The point about the players’ high wages deserves some further comment. In a number of cases high salaries can be the front behind which surplus value reaches the pockets of wealthy capitalists. However, the American brand of football is hard, bruising work and the great majority of players come from the working class, often from the desperately poor. Under capitalism wages represent the value of labour power — that is. the average cost of producing and reproducing the worker. American football is such a dangerous game that even in a deep recession — with welfare checks (dole) a probable alternative — it is only the high pay and other lucrative trappings that induce men to make a living of it.

American football is well able to pay such wages: with only a few top clubs widely scattered over a large country, even the unsuccessful play in front of near capacity crowds. On top of this is the large income from television. This contrasts sharply with the situation in Britain where a large number of clubs are in competition and many are near to bankruptcy. Recently the Rugby League players in England threatened to strike, but this dispute has been smoothed over. The threat of being driven out of business is often used by capitalist spokesmen, sometimes in defiance of the truth, in order to dissuade workers from pursuing pay claims. In the case of the Rugby League, however, a prolonged stoppage may well have closed many clubs. The Rugby League game is only part professional anyway, the players’ main income deriving from other jobs when they are lucky enough to have one. There is no suggestion however of the NFL clubs going to the wall, even though a long strike is considered possible.

To dispel any lingering doubts about whether the issues in the footballers’ strike are indeed the same as in an “ordinary” industrial dispute, we give two quotations from the International Herald Tribune of 2 and 3 October 1982. Gene Upshaw , Union President, said:

“It is a tragic situation to be dealing with these people. They don’t care about you. We’re replaceable parts. We asked them what gives them the right to give 1500 players a physical examination. Then we said “what if 1500 players refuse to take them?” They said they would get 1500 other players.”

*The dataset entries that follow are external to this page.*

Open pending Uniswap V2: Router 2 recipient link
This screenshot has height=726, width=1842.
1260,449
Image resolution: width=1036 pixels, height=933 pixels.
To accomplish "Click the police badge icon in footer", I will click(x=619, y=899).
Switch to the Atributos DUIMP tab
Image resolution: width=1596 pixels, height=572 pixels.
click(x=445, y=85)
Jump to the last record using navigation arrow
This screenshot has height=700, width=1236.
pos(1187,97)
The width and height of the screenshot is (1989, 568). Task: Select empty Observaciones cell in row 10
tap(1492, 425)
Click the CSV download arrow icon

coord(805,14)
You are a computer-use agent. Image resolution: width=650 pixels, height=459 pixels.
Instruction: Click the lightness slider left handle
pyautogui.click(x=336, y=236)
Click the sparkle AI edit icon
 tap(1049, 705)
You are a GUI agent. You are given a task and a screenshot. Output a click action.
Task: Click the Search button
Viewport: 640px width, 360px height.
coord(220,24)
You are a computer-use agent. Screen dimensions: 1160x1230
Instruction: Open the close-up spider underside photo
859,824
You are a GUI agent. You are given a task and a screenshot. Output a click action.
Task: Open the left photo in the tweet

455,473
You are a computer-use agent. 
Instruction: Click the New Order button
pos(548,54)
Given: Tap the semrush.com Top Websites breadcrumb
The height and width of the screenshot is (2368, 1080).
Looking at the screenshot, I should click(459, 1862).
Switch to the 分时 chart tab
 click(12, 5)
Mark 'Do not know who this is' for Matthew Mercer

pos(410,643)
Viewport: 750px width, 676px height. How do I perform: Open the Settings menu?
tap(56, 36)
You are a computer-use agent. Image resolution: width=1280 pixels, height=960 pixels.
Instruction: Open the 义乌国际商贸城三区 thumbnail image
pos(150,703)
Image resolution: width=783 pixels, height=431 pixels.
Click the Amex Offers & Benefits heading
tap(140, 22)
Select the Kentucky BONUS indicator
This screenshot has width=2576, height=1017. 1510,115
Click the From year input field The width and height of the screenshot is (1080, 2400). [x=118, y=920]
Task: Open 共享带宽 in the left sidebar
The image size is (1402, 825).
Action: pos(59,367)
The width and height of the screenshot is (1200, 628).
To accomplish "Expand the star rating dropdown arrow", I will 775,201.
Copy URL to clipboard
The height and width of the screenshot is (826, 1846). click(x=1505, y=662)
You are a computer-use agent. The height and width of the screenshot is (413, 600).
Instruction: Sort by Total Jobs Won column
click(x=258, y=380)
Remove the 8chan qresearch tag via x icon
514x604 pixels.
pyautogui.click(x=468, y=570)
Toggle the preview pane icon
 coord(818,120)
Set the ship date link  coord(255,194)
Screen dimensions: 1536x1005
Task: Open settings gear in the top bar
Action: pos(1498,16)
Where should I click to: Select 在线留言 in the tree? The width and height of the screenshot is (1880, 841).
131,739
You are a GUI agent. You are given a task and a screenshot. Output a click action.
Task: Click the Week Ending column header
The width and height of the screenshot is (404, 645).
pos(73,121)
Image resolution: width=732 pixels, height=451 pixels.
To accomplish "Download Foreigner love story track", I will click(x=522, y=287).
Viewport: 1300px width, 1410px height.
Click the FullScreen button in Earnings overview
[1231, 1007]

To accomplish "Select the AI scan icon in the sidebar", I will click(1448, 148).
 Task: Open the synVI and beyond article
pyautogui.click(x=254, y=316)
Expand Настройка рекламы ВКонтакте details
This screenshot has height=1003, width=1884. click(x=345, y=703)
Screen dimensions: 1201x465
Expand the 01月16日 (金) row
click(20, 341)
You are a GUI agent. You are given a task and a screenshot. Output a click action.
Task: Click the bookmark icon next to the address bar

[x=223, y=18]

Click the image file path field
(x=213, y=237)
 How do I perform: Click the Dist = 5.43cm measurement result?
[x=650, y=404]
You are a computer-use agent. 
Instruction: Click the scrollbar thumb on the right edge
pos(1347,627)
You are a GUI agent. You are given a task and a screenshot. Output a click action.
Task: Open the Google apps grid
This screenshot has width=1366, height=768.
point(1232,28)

Jack Donlan, director of the League’s Management Council, presented the management view:

“Their proposals, we perceive, are designed to control the game. They’re always talking about their wage scales, their medical program. They’re trying to take away everything that has made this game and this League great.”

There you have it; we have been wrong all the time. The crowds don’t turn up to see the players play. They don’t even go to see the managers manage, which can be a spectaclc in itself in the United States. They go to see the owners own.
E C EDGE

The dispute was settled shortly after this piece was written. None of the players’ demands was met and they returned to work.